What needs to be done =>
Wherever a line of the records contains "button", copy that line.

Collected data

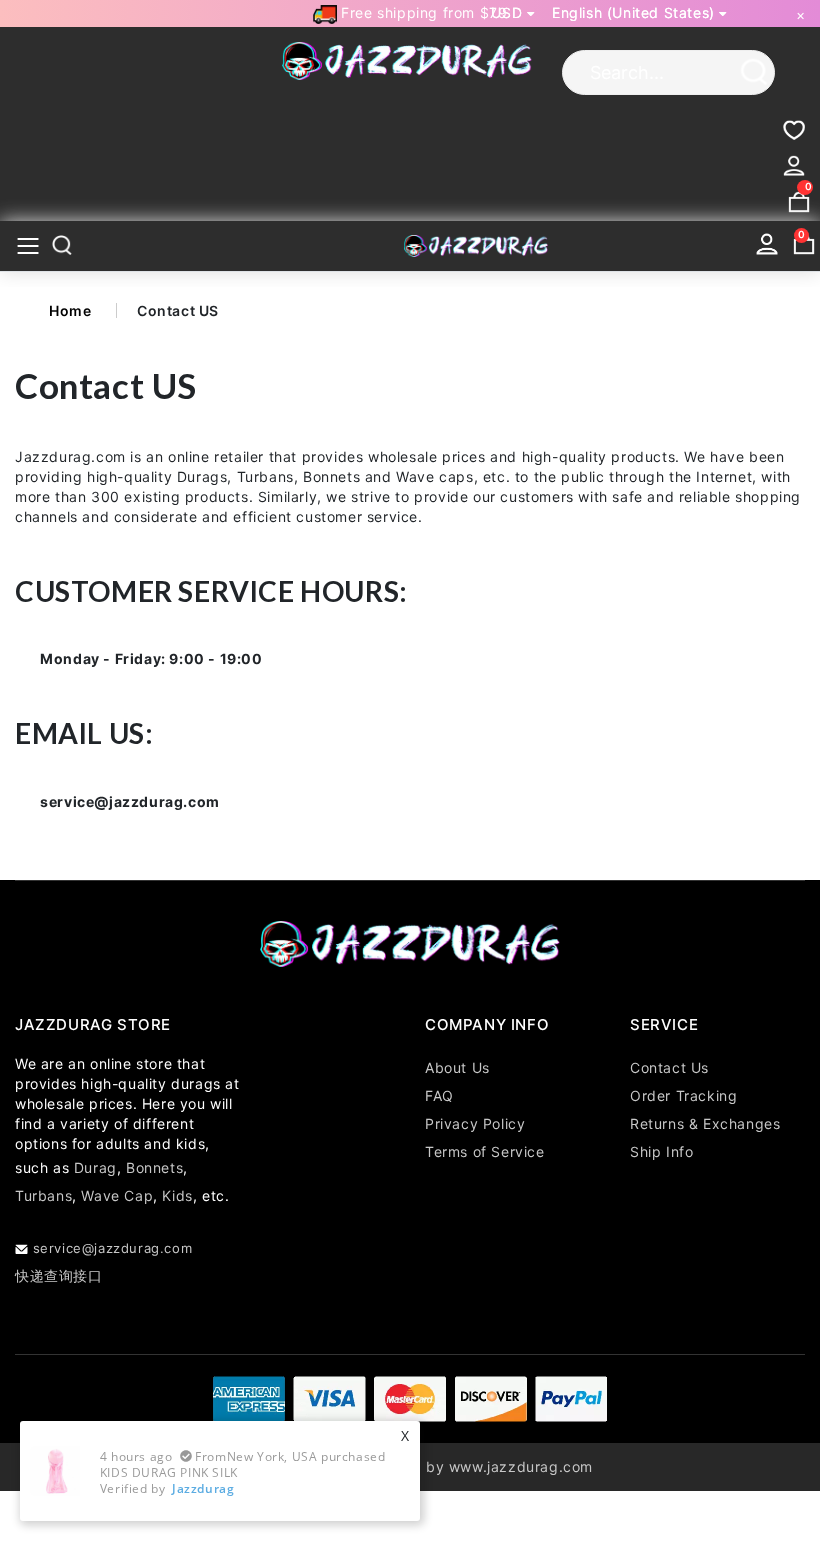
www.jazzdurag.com (521, 1466)
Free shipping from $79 (422, 12)
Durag (95, 1167)
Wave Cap (117, 1195)
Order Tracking (683, 1095)
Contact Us (669, 1067)
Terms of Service (485, 1151)
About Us (457, 1067)
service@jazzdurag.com (112, 1248)
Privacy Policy (475, 1123)
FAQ (439, 1095)
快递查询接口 (59, 1275)
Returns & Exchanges (705, 1123)
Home (70, 310)
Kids (177, 1195)
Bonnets (154, 1167)
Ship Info (661, 1151)
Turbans (43, 1195)
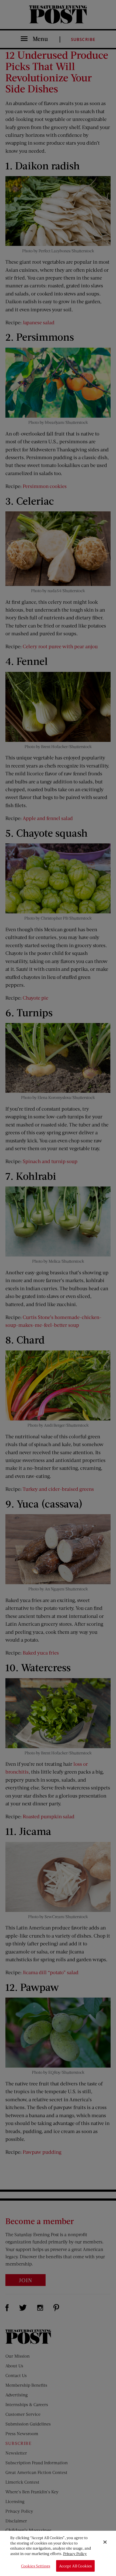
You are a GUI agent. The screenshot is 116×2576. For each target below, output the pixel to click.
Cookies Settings (35, 2566)
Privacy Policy (75, 2553)
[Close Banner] (105, 2542)
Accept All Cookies (75, 2566)
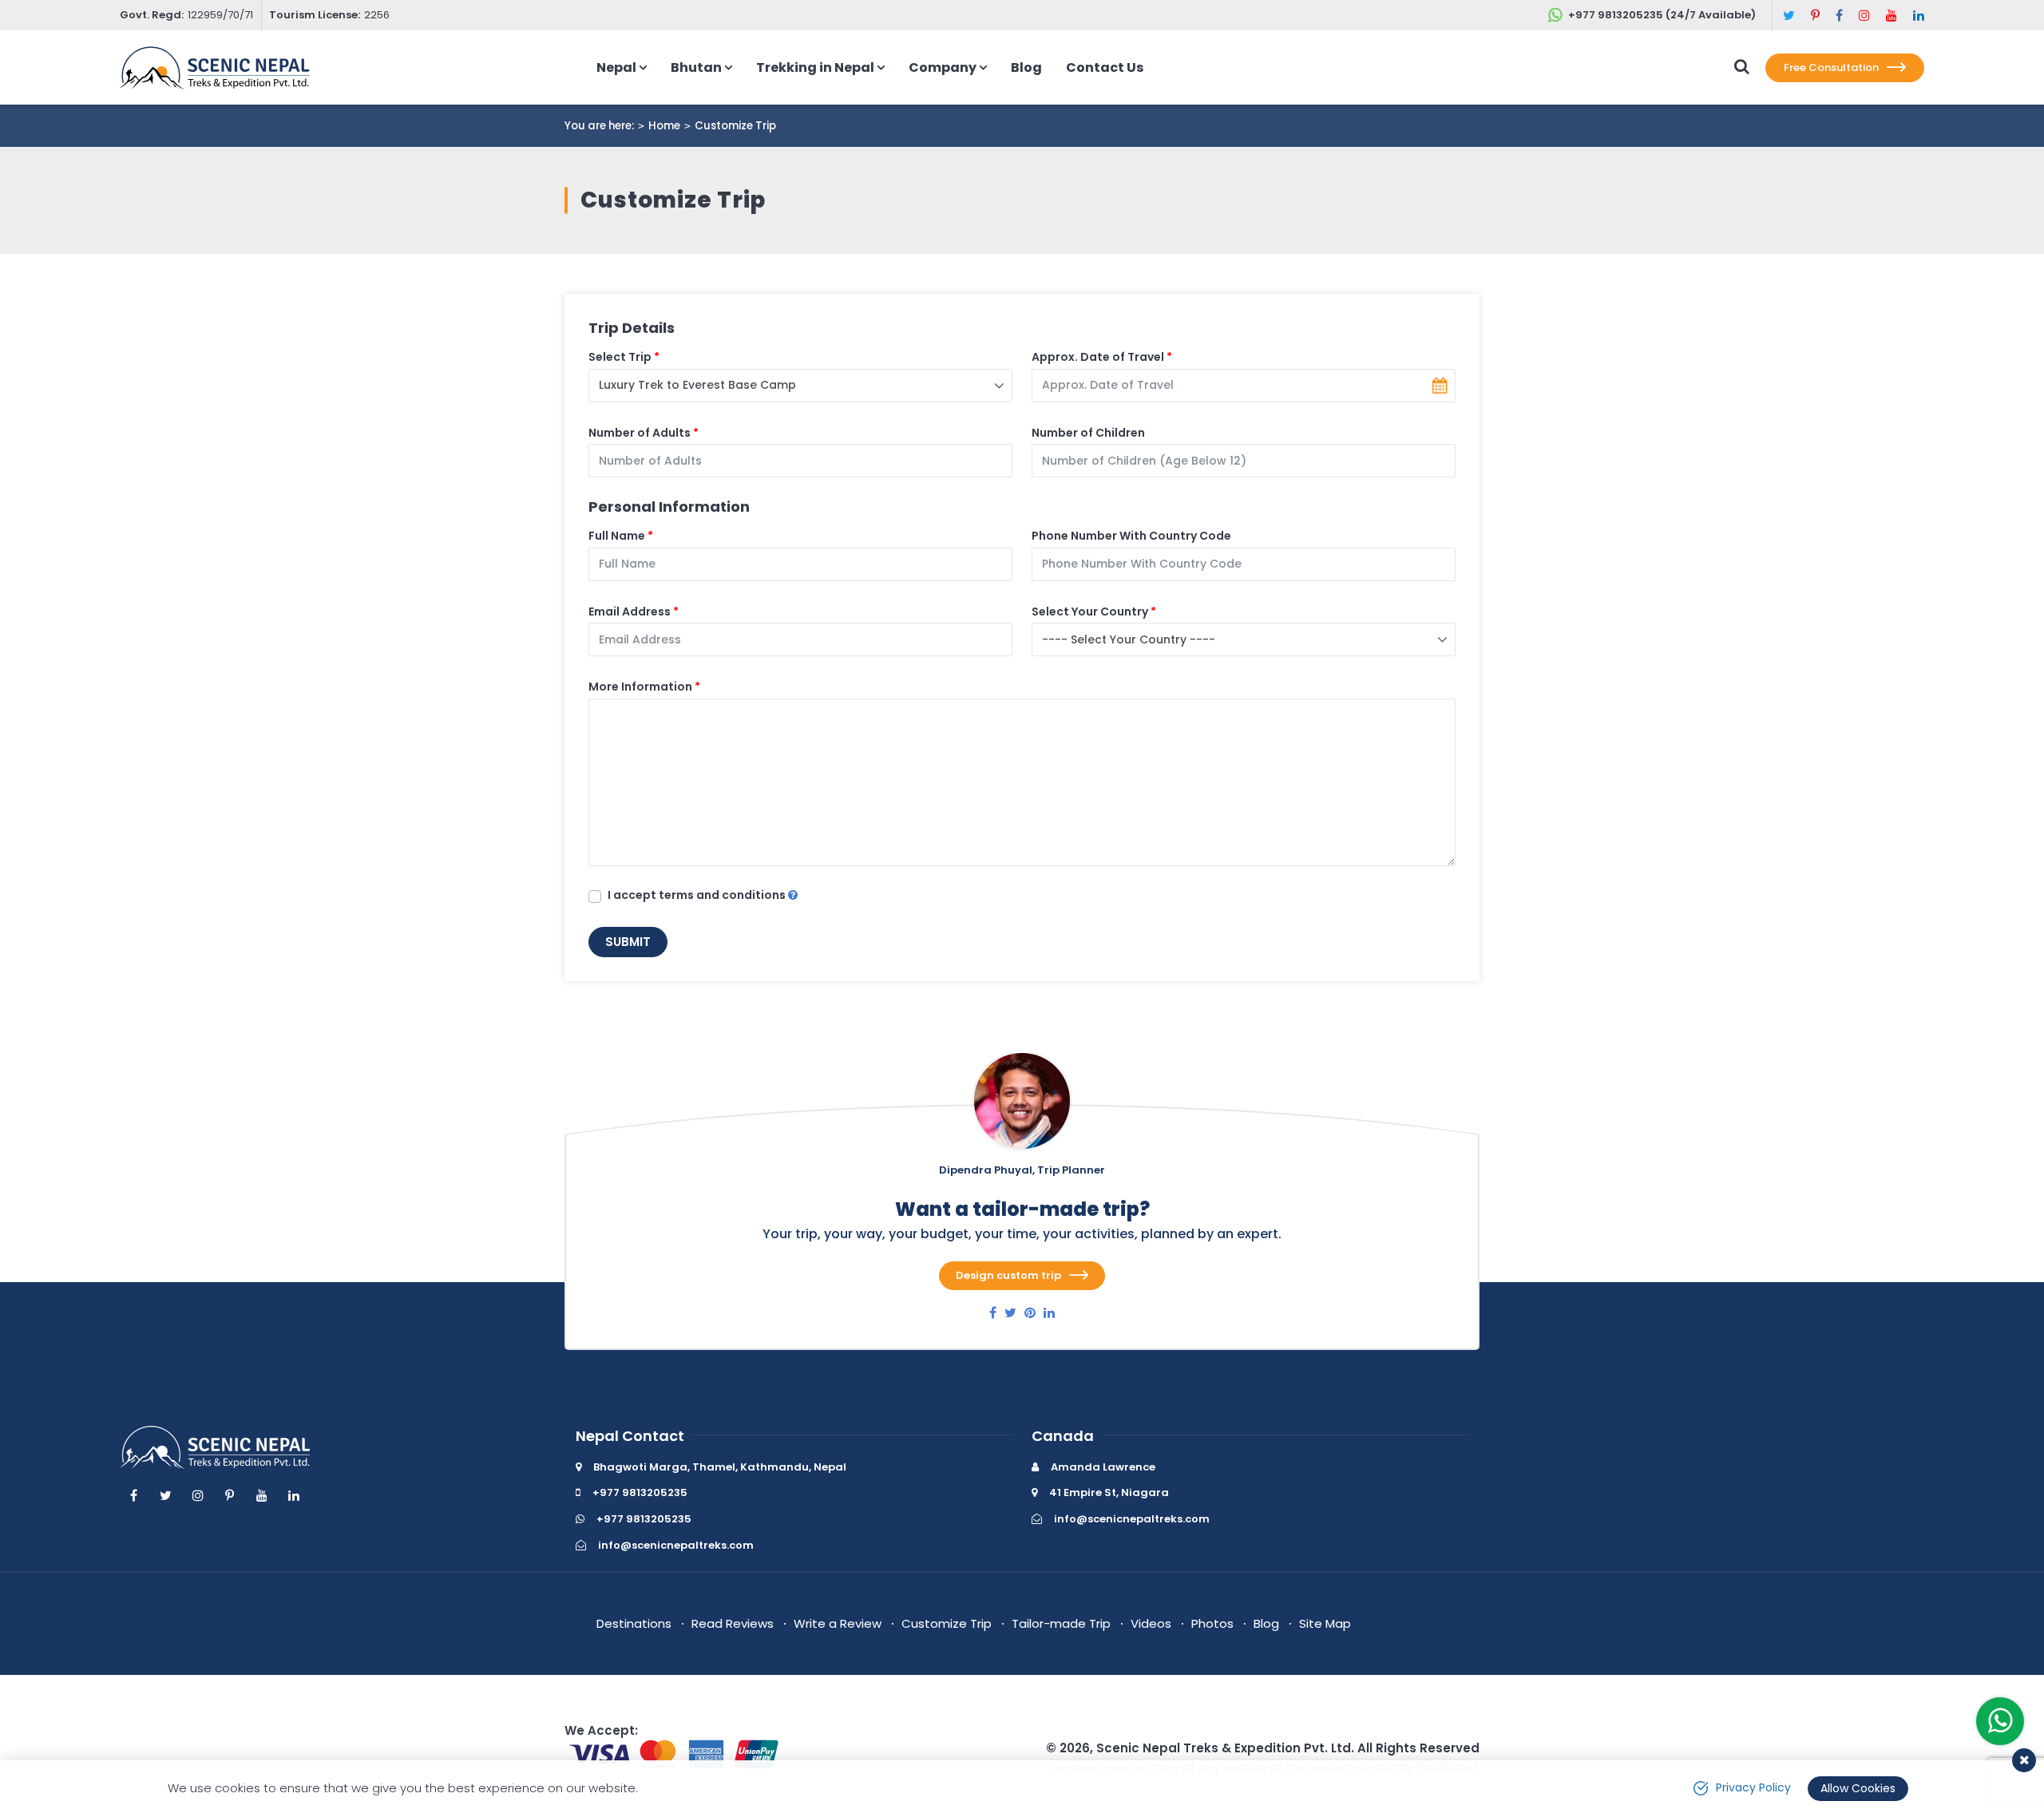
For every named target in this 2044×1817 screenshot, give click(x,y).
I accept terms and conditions (698, 895)
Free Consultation (1831, 66)
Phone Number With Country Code (1131, 536)
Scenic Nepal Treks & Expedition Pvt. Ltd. (1225, 1748)
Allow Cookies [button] (1857, 1788)
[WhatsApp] (2000, 1724)
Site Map (1325, 1623)
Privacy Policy (1753, 1787)
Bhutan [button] (696, 67)
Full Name (616, 536)
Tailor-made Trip (1061, 1623)
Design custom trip (1008, 1274)
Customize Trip (946, 1623)
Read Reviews (732, 1623)
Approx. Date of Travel (1098, 357)
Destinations (633, 1623)
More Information (640, 687)
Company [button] (942, 67)
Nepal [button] (616, 67)
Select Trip (620, 357)
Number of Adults (639, 433)
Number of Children (1088, 433)
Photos (1212, 1623)
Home (664, 125)
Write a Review (837, 1623)
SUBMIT (628, 941)
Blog (1026, 67)
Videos (1151, 1623)
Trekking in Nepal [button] (815, 67)
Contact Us (1104, 67)
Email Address (629, 612)
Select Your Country (1090, 612)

Task response =>
Allow Cookies [button] (1857, 1788)
Bhutan [button] (696, 67)
Company [button] (942, 67)
Nepal [button] (616, 67)
Trekking in Nepal [button] (815, 67)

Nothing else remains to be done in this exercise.